%%

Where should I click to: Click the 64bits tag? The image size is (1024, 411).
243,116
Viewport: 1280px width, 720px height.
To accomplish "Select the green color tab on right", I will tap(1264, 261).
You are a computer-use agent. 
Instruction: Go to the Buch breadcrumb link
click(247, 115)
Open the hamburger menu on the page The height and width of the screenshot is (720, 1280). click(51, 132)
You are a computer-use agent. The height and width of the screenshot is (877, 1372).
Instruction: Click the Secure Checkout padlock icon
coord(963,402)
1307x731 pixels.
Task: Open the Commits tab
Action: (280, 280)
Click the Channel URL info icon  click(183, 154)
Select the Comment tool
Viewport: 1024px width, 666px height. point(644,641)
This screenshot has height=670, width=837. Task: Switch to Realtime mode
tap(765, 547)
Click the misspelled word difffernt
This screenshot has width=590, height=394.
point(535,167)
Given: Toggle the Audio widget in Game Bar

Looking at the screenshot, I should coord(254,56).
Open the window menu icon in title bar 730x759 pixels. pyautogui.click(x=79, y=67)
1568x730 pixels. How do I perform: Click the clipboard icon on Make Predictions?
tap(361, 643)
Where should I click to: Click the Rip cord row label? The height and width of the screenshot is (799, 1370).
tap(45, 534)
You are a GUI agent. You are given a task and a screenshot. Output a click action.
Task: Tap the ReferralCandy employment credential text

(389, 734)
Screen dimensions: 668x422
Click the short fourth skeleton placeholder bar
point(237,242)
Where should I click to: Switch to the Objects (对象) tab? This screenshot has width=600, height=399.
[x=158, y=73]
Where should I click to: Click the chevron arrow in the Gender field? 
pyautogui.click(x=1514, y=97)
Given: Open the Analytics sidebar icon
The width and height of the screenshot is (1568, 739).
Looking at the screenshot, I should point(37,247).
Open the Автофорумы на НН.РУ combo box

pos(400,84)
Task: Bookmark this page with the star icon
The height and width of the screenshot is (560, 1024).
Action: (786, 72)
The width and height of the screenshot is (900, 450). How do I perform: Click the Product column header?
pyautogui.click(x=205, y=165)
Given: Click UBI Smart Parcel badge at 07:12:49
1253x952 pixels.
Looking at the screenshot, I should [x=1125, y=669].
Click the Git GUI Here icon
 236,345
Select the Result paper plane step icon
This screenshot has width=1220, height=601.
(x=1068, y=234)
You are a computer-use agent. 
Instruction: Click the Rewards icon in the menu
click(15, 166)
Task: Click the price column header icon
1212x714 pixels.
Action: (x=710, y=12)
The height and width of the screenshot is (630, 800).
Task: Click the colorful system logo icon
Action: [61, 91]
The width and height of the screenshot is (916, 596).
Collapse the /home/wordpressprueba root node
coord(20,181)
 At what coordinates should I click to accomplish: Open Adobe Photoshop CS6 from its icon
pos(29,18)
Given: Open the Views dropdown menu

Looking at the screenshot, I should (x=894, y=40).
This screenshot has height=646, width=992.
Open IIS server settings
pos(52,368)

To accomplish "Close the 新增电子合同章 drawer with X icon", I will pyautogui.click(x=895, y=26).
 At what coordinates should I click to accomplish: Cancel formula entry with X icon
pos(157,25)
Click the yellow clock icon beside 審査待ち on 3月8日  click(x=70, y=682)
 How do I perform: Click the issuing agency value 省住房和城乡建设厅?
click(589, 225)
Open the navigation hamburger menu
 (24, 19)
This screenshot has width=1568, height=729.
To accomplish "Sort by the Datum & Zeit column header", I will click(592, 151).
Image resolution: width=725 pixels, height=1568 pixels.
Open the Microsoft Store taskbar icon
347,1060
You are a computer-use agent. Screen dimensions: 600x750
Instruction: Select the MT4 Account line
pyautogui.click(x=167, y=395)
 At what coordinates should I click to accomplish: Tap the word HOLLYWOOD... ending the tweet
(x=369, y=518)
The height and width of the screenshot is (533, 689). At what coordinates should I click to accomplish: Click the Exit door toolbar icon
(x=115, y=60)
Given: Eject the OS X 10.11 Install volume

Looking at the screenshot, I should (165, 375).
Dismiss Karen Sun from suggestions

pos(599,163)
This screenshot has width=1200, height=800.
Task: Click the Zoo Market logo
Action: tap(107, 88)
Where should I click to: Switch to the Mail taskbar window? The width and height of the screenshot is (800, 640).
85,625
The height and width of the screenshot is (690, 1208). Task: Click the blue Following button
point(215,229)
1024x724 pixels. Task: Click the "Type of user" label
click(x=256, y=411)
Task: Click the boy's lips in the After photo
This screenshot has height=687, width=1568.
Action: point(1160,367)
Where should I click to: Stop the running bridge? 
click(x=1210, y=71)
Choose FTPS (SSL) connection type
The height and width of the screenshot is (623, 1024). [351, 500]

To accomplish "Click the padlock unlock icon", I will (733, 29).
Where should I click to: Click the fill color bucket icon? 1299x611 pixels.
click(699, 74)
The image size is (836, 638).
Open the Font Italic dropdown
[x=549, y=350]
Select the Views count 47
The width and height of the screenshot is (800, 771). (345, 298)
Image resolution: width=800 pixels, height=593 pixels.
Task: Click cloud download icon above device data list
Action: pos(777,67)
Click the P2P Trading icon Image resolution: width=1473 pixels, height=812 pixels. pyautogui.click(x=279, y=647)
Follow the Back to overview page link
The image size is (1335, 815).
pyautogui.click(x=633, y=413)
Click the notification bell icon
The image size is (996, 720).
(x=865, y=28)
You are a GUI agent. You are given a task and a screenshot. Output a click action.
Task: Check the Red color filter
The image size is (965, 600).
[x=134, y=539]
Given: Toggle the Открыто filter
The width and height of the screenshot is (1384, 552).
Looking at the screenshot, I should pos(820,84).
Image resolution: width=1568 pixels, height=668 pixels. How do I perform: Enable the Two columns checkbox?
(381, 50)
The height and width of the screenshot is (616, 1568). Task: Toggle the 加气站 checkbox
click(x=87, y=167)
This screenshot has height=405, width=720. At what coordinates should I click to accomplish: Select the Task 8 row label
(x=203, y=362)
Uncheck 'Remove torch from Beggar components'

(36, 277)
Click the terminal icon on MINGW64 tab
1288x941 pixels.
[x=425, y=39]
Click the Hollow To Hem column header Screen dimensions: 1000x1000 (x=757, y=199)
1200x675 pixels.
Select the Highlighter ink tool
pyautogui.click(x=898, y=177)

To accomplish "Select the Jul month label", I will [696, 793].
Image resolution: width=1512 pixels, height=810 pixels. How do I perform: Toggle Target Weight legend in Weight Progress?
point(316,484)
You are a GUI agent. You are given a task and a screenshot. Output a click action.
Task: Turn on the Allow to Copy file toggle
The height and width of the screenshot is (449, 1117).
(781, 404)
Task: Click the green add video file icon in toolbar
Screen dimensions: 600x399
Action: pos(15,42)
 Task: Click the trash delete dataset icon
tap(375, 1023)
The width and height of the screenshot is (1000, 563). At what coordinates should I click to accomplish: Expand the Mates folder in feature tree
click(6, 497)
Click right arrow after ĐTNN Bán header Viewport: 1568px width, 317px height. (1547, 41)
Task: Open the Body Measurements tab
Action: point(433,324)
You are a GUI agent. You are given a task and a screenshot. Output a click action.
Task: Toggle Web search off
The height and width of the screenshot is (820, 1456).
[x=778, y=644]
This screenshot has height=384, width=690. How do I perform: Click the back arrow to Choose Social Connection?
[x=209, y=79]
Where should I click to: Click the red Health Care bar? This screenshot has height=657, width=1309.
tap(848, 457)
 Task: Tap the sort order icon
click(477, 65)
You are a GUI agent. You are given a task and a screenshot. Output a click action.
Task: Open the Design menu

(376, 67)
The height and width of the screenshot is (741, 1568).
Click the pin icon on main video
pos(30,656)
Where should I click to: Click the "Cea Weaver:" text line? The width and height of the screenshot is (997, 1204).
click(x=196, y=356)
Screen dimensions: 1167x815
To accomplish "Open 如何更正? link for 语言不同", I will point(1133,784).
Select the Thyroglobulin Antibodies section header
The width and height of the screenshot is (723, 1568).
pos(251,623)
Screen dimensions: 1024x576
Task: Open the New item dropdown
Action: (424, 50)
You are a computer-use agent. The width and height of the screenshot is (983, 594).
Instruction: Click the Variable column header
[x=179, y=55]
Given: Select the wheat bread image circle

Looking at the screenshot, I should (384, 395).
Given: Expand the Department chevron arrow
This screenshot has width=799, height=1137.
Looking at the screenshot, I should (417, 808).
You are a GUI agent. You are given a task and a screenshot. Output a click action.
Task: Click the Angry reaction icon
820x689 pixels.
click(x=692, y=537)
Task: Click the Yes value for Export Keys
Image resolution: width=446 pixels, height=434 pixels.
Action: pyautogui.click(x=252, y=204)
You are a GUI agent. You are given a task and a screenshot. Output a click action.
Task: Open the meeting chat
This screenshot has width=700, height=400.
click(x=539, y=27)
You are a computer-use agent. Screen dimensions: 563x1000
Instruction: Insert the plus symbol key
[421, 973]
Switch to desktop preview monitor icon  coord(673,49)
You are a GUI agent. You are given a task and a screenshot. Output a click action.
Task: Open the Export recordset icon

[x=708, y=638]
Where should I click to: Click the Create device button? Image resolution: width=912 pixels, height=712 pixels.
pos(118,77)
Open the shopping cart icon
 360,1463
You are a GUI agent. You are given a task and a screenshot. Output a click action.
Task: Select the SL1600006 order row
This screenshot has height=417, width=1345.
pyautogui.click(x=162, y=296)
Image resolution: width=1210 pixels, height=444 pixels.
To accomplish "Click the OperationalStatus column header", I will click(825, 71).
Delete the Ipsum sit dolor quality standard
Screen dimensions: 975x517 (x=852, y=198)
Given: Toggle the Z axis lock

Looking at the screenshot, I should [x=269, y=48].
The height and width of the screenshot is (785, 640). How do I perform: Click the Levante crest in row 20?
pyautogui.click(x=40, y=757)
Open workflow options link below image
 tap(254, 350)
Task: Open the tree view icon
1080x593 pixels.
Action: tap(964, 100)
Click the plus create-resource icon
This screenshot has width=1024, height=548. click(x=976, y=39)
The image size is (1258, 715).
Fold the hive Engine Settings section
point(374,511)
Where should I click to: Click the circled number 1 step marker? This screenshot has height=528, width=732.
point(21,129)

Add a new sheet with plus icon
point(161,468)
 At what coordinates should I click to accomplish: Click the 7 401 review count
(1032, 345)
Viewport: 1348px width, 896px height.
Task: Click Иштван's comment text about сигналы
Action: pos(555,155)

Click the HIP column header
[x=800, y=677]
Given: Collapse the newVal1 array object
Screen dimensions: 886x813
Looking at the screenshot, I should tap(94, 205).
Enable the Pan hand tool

%%

• _What you will do_: What is needed is an exact copy of the line containing "Screen dimensions: 886x813" and each line after it, through the final line of the entries above.

• _Output for this exercise_:
Screen dimensions: 886x813
Looking at the screenshot, I should tap(94, 205).
Enable the Pan hand tool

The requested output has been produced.